_SOURCE_:
___

[GRASSLIST:3171] advice on building a workstation PC for Grass

Hi,
I'd appreciate any advice on building a new PC, with running Grass in mind. I am currently using
AMD Duron Processor
cpu MHz : 1294.521
RAM : 750 MB
Linux 2.4.20-28.8
The ram seems to be fine, but the CPU frequently max's out on things such as v.in.shape, r.patch, etc.
I'd like to stay under $600 for motherboard, CPU, RAM, harddrive, and case. I know I am being quite vague about what sort of data I'm working with, but I'm sure that people must have opinions about what a dedicated Grass workstation would have in it.
Thanks,
Phil

For raster processing, faster disks seem to be as important as anything.
If possible, go with serial ATA drives, and if you can afford it, a RAID
setup. Gobs of RAM also helps, as extra goes to disk caching, which speeds
you up a lot. Perhaps someone who knows more about the specific computing
requirements of GRASS could give a little more direction concerning CPU
choice.

Dave

On Wed, 14 Apr 2004, Philipp Molzer wrote:

Hi,
I'd appreciate any advice on building a new PC, with running Grass in
mind. I am currently using
AMD Duron Processor
cpu MHz : 1294.521
RAM : 750 MB
Linux 2.4.20-28.8
The ram seems to be fine, but the CPU frequently max's out on things
such as v.in.shape, r.patch, etc.
I'd like to stay under $600 for motherboard, CPU, RAM, harddrive, and
case. I know I am being quite vague about what sort of data I'm working
with, but I'm sure that people must have opinions about what a dedicated
Grass workstation would have in it.

___

_INFORMATION GIVEN_:
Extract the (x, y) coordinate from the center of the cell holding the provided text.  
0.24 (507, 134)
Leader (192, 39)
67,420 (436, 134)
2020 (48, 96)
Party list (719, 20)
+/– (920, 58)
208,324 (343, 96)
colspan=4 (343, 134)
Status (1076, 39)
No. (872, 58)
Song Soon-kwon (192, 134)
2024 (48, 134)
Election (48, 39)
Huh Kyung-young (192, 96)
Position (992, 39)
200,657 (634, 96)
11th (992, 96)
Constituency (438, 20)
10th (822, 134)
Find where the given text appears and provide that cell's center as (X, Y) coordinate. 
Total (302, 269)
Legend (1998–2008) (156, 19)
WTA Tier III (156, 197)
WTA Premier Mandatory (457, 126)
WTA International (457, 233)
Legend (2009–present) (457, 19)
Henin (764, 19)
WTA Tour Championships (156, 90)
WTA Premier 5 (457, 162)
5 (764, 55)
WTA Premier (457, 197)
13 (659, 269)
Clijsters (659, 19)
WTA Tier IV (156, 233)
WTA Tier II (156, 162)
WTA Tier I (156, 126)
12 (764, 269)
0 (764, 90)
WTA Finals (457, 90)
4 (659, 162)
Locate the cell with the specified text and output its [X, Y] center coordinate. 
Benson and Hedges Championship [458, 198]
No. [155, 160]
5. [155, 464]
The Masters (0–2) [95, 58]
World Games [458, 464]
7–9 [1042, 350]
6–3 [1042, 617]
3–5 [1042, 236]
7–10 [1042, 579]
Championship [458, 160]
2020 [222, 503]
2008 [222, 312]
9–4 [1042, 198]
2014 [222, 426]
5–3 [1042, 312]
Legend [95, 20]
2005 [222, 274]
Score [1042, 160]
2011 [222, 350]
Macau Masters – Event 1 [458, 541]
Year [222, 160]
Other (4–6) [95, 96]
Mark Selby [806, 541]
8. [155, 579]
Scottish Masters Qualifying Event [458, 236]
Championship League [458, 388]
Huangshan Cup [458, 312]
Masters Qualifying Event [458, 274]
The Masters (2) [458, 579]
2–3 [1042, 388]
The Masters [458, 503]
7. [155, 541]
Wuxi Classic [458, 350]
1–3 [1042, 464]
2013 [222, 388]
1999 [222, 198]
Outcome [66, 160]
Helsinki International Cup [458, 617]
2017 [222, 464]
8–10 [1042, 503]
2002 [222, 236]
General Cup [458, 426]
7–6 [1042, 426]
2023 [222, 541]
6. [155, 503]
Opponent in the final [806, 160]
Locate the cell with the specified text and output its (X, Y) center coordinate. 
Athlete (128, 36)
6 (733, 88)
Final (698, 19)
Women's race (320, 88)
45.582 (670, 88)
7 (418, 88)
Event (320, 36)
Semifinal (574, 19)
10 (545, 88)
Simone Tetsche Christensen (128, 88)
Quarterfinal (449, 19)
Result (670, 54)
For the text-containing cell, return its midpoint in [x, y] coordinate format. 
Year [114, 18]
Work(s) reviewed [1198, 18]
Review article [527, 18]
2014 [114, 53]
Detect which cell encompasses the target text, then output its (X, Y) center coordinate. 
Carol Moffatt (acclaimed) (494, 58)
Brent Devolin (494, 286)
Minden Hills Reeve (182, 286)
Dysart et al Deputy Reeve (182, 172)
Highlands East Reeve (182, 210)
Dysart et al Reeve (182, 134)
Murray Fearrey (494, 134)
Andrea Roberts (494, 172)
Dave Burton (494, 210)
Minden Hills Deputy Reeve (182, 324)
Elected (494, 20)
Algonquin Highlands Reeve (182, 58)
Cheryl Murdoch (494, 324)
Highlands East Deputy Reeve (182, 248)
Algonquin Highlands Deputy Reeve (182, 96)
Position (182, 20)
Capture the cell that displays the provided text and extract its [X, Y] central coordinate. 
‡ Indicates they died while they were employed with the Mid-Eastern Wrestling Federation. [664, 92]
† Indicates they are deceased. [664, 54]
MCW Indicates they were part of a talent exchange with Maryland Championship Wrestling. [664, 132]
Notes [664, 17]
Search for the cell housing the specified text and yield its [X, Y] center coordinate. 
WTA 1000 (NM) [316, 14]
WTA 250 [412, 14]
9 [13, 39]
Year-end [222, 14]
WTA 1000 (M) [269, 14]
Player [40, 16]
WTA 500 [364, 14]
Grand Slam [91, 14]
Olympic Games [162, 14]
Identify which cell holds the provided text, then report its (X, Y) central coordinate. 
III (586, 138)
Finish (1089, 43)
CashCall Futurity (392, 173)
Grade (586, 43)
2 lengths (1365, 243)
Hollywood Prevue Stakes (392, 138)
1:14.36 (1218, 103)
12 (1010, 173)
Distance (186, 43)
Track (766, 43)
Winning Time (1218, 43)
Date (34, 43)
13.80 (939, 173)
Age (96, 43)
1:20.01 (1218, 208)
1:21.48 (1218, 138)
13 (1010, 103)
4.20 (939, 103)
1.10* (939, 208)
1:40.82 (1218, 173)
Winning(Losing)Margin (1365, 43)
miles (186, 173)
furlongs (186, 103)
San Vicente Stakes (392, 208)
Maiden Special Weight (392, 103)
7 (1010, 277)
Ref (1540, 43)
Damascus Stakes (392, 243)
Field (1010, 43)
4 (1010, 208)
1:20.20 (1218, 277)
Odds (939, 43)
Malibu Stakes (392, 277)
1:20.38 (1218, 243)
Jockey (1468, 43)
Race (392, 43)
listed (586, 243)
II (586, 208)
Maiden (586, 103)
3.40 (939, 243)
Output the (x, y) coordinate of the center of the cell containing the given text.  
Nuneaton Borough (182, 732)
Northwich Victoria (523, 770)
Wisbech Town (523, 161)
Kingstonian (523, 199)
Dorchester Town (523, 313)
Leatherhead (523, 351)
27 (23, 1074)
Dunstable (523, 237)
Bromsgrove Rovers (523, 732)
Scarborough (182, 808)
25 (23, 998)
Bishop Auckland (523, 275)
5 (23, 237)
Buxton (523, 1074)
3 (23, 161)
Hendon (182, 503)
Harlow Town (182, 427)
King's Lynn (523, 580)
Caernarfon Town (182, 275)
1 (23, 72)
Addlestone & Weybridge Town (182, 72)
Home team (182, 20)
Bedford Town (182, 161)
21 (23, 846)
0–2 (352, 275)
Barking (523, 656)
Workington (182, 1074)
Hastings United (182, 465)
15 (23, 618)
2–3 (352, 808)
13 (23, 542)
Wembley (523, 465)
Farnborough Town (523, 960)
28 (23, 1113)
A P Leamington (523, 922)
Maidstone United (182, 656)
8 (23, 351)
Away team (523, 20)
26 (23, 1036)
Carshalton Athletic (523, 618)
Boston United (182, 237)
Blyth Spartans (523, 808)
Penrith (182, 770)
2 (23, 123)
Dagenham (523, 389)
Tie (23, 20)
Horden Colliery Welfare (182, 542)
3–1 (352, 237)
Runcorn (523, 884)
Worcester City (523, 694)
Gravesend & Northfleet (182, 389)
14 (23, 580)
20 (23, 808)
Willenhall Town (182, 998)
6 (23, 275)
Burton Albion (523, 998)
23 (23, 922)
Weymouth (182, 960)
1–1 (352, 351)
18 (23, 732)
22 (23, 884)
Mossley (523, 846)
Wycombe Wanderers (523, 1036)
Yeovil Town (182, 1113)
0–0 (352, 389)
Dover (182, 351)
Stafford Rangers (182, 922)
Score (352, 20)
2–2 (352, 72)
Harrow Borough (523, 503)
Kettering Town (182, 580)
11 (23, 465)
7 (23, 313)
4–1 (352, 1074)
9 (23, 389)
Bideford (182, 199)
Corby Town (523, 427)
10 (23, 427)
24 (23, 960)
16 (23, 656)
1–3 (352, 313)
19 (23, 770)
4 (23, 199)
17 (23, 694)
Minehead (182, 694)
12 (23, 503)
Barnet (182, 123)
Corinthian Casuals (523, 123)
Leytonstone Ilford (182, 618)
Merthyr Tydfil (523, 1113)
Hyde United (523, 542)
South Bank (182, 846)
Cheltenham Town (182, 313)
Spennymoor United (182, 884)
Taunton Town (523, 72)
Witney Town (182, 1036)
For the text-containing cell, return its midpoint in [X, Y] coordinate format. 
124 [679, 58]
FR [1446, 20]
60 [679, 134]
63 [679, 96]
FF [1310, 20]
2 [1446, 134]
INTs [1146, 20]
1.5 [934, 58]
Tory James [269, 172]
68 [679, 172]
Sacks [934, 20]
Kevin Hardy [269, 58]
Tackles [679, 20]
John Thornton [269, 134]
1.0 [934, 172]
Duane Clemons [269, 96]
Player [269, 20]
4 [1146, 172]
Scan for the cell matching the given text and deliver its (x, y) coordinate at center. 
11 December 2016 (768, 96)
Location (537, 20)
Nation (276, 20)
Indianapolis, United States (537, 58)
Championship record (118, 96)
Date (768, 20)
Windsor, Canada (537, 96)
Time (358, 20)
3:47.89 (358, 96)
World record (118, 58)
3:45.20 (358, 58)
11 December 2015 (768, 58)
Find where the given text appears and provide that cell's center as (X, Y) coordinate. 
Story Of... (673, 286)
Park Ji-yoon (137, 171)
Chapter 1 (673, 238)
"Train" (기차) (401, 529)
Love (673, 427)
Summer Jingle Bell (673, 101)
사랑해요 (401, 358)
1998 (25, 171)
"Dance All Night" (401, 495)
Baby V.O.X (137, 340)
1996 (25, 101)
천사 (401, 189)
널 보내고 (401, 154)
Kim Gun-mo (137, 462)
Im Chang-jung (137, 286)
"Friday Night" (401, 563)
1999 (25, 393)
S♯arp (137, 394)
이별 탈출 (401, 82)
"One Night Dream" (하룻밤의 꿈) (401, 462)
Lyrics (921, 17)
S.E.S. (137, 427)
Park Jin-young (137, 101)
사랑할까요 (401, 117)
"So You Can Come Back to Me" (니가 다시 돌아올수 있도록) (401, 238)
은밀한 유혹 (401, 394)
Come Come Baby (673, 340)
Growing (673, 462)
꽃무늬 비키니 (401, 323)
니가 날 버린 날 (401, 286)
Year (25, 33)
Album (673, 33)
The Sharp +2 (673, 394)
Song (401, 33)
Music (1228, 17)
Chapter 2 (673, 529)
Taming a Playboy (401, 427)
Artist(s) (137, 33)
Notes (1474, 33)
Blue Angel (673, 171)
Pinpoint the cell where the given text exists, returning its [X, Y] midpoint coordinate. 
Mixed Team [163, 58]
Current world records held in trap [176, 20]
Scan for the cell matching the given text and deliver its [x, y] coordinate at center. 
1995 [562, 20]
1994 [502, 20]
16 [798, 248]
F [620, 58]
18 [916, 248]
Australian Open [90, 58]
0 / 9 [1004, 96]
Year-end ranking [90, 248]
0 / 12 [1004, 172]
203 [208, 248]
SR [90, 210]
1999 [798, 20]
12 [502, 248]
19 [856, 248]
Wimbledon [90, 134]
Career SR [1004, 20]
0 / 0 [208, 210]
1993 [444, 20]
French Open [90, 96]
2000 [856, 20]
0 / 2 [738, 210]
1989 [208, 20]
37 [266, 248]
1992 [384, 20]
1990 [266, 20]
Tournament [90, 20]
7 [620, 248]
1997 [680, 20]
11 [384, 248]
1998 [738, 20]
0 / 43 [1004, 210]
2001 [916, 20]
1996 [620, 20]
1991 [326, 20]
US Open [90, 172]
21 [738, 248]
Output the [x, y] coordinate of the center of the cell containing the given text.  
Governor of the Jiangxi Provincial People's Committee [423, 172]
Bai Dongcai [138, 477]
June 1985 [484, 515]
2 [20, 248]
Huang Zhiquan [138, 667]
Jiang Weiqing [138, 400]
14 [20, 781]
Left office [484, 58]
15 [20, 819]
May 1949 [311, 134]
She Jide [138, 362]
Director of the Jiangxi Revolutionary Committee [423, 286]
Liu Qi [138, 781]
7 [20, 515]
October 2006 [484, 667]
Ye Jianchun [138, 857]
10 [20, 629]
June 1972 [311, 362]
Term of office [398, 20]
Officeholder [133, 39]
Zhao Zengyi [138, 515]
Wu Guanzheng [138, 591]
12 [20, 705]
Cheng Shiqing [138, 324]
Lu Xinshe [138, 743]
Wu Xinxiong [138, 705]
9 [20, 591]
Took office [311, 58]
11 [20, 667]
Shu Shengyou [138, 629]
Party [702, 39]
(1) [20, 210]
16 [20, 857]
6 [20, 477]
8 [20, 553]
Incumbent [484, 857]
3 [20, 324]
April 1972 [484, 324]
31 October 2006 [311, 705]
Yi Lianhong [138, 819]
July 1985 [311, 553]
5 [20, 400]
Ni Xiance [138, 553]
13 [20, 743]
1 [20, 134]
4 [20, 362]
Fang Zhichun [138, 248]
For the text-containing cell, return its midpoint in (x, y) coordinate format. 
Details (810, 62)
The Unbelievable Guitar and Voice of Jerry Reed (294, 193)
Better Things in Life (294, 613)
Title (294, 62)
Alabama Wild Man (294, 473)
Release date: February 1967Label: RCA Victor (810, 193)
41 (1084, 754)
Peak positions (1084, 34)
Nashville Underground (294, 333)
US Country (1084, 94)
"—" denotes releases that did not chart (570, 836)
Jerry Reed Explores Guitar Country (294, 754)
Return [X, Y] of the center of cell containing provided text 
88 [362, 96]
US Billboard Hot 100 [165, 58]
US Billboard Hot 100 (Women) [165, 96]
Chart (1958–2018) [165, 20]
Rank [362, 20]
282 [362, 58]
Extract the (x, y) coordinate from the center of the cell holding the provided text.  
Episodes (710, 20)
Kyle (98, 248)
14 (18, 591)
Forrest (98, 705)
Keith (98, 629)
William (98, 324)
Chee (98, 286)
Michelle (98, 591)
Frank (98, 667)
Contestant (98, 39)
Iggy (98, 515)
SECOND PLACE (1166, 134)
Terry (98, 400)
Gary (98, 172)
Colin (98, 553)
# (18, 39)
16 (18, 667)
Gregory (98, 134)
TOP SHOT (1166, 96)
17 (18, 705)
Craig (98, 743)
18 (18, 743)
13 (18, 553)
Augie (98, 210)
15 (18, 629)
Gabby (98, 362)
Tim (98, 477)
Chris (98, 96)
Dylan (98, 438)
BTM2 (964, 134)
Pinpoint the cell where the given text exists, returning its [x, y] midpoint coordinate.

___

_TASK 1_: In the thread on building a PC for GRASS, which components does Phil want to buy for under $600?
_TASK 2_: Can you repeat the thread on building a PC for GRASS word for word, from "[GRASSLIST:3171] advice on" to "things such as v.in.shape, r.patch, etc."?

_OUTPUT 1_: Motherboard, CPU, RAM, harddrive, and case.

_OUTPUT 2_:
[GRASSLIST:3171] advice on building a workstation PC for Grass

Hi,
I'd appreciate any advice on building a new PC, with running Grass in mind. I am currently using
AMD Duron Processor
cpu MHz : 1294.521
RAM : 750 MB
Linux 2.4.20-28.8
The ram seems to be fine, but the CPU frequently max's out on things such as v.in.shape, r.patch, etc.